Thirdly, the spatial unit of our analysis could potentially introduce uncertainties into our model. There has been literature that questions the accuracy of using fishnet versus using hexagons. Fishnet grids can draw our eyes to the straight, unbroken, parallel lines which may inhibit the underlying patterns in the data, whereas hexagons tend to break up the lines and allow any curvature of the patterns in the data to be seen more clearly and easily. While using a standardize spatial unit makes the modeling process easier, we have to do several rounds of area-weighted reaggregation to aggregate data at the county or measuring station influence area level into the fishnet. The hospital data is at the county level, but we believe that there will certainly be intra-county variations in terms of the CRD discharges that this county level data had missed.
Fourthly, in terms of the scope of the analysis, we hope we could improve upon the original paper by extending the temporal scale of analysis to include multiple years of data, rather than merely accounting for seasonal variations (especially if the hospital data are not at seasonal level). It will be great to look at how previous years data could inform us about future trends of hospital discharge, though this would require a lot more effort in collecting and cleaning the air quality data given all its limitations at this point. We would also like to include more machine learning models for comparison to see how linear/non-linear model perform in making predictions.
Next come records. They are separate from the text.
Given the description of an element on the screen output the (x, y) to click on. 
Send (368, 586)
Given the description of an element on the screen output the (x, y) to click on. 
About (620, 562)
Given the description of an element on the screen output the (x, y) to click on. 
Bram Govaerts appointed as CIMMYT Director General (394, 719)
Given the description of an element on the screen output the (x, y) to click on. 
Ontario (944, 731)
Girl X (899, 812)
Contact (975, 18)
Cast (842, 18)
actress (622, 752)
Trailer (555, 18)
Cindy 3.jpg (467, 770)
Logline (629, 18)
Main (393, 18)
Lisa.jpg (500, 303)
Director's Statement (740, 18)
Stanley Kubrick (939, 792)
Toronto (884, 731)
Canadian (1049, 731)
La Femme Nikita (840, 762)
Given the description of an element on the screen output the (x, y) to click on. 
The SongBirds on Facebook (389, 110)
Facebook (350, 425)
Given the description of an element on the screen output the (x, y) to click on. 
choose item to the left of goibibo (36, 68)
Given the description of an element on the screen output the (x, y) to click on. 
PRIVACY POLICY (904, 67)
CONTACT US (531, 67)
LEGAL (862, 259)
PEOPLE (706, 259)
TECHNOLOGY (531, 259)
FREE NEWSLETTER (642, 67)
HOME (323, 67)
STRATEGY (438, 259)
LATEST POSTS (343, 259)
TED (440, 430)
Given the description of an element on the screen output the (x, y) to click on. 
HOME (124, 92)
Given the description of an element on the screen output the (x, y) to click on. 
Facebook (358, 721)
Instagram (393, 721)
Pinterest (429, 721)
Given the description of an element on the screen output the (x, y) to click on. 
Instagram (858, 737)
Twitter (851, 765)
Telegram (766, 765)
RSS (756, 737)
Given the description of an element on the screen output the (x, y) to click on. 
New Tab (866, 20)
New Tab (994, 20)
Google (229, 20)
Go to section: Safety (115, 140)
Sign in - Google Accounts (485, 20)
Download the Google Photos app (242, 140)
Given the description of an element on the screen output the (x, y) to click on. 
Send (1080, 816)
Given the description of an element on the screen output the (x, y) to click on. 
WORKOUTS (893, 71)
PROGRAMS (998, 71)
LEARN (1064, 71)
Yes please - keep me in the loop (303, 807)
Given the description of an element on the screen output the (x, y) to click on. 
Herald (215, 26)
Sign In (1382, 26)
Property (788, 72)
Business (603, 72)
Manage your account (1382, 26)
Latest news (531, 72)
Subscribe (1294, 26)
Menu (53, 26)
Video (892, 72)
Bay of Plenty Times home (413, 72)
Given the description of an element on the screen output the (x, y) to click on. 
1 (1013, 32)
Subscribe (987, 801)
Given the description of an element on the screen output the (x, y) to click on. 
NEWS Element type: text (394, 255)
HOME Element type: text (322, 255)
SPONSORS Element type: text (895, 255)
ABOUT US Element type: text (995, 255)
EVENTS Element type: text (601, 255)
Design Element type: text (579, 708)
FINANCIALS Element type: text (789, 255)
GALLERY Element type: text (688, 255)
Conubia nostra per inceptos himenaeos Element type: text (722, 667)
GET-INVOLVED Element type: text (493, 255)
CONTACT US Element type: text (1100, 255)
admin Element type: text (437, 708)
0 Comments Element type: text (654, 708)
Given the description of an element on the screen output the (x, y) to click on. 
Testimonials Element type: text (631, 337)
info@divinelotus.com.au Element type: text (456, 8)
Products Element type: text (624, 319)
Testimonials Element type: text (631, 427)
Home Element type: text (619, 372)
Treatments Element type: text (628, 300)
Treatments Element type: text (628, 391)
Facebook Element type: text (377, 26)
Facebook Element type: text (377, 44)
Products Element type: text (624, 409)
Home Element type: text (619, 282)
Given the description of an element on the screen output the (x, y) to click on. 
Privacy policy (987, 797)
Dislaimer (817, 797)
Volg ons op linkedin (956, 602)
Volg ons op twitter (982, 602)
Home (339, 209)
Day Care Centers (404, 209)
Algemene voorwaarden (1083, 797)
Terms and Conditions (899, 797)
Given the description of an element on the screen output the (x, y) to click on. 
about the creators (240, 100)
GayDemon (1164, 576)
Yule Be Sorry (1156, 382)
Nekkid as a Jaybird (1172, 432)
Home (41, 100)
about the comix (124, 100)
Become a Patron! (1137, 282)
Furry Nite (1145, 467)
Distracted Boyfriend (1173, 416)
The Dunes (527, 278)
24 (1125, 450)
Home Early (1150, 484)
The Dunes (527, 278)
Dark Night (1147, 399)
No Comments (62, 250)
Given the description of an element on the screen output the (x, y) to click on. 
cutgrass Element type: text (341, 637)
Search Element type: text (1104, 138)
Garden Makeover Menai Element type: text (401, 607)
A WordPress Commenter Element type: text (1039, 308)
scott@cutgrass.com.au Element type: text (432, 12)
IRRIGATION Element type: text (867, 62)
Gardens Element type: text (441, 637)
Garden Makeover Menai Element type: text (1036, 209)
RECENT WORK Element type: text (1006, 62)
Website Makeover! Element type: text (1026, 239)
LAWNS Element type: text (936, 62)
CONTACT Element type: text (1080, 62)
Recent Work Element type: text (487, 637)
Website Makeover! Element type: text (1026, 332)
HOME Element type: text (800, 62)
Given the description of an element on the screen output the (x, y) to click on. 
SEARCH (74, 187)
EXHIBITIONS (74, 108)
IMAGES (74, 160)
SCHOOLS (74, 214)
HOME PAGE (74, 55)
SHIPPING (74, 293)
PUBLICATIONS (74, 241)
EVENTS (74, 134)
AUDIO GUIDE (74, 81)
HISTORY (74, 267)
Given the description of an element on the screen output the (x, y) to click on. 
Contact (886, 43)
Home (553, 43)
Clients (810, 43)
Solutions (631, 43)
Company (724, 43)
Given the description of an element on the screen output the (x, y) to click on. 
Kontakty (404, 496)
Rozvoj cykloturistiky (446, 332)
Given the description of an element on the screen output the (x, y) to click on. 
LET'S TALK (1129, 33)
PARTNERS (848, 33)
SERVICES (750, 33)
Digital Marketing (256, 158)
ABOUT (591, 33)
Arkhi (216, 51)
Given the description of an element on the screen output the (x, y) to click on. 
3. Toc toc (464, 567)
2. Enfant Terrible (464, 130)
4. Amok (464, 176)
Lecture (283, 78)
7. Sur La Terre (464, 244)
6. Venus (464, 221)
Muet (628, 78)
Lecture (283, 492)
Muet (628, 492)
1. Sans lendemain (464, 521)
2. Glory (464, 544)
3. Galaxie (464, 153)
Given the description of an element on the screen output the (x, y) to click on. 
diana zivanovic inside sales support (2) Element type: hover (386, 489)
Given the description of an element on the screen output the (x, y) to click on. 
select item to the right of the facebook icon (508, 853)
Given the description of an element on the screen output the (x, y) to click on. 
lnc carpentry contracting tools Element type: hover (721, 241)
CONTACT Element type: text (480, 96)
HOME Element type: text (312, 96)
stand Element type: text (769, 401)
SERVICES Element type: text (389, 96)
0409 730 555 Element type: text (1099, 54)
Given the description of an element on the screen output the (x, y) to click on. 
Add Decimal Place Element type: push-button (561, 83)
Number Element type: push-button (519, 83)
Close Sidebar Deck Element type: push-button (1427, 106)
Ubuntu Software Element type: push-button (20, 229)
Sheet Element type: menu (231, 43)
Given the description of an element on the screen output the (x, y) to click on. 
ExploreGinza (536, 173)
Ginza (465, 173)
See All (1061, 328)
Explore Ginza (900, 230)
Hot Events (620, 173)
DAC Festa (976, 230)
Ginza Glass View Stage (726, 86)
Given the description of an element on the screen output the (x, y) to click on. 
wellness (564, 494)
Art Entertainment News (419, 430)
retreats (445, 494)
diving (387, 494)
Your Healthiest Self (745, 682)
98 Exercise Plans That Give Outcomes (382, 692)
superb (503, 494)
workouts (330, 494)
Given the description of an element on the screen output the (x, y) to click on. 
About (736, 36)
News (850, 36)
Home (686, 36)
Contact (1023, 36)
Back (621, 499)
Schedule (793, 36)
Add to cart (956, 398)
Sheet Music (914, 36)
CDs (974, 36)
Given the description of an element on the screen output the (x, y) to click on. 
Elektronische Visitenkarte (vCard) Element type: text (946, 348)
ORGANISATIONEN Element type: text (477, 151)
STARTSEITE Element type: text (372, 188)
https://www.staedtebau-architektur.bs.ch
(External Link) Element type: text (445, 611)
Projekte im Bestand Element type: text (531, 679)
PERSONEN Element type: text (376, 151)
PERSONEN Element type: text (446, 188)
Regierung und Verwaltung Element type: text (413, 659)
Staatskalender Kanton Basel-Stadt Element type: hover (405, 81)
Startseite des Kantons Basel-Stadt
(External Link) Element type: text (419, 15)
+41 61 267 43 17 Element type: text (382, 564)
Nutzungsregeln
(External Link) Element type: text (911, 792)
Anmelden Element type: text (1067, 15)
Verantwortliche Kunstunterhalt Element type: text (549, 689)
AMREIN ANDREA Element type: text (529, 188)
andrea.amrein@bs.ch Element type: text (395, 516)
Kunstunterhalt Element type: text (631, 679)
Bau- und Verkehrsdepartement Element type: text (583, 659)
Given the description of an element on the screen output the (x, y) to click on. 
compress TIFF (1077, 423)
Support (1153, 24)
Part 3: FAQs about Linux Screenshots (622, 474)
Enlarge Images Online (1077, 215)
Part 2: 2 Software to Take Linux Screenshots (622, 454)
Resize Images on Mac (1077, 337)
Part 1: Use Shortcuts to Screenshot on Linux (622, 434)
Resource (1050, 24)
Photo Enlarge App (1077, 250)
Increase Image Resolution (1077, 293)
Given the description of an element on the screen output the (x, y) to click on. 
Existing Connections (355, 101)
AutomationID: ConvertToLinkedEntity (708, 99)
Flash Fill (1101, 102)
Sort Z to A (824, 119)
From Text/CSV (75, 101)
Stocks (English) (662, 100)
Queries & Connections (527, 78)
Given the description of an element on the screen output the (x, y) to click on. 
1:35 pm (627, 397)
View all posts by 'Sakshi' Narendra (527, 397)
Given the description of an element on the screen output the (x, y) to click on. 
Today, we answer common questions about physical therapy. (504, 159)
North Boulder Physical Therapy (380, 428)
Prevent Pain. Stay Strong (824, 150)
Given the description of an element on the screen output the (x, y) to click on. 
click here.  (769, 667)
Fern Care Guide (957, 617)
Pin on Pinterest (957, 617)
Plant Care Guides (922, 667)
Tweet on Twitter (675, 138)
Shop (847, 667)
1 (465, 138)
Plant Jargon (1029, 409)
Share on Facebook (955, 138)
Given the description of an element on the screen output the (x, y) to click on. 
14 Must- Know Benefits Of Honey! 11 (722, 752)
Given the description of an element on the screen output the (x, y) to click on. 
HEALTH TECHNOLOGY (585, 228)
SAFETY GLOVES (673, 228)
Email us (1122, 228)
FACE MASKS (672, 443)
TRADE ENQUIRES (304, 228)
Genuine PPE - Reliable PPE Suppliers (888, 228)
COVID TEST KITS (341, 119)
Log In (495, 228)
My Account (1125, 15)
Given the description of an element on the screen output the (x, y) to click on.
Regardless, the takeaway from this project will contribute to our understanding of spatial and temporal variations in CRD risks in relation to local environment in the state of Pennsylvania. It also improves our understanding of the significant environmental and atmospheric factors leading to higher CRD risks in Pennsylvania as well as the power of different machine learning models in making future predictions. The random forest model outperformed other models in this project, especially when being run on the spring data, and we have identified several counties where under-predictions is an issues. We hope that our attempt to improve on Alvarez-Mendoza et al.’s study could provide an approach of spatial distribution of air pollutants and its possible relationship with epidemiological data, serving a feasible alternative to the governmental health institutions.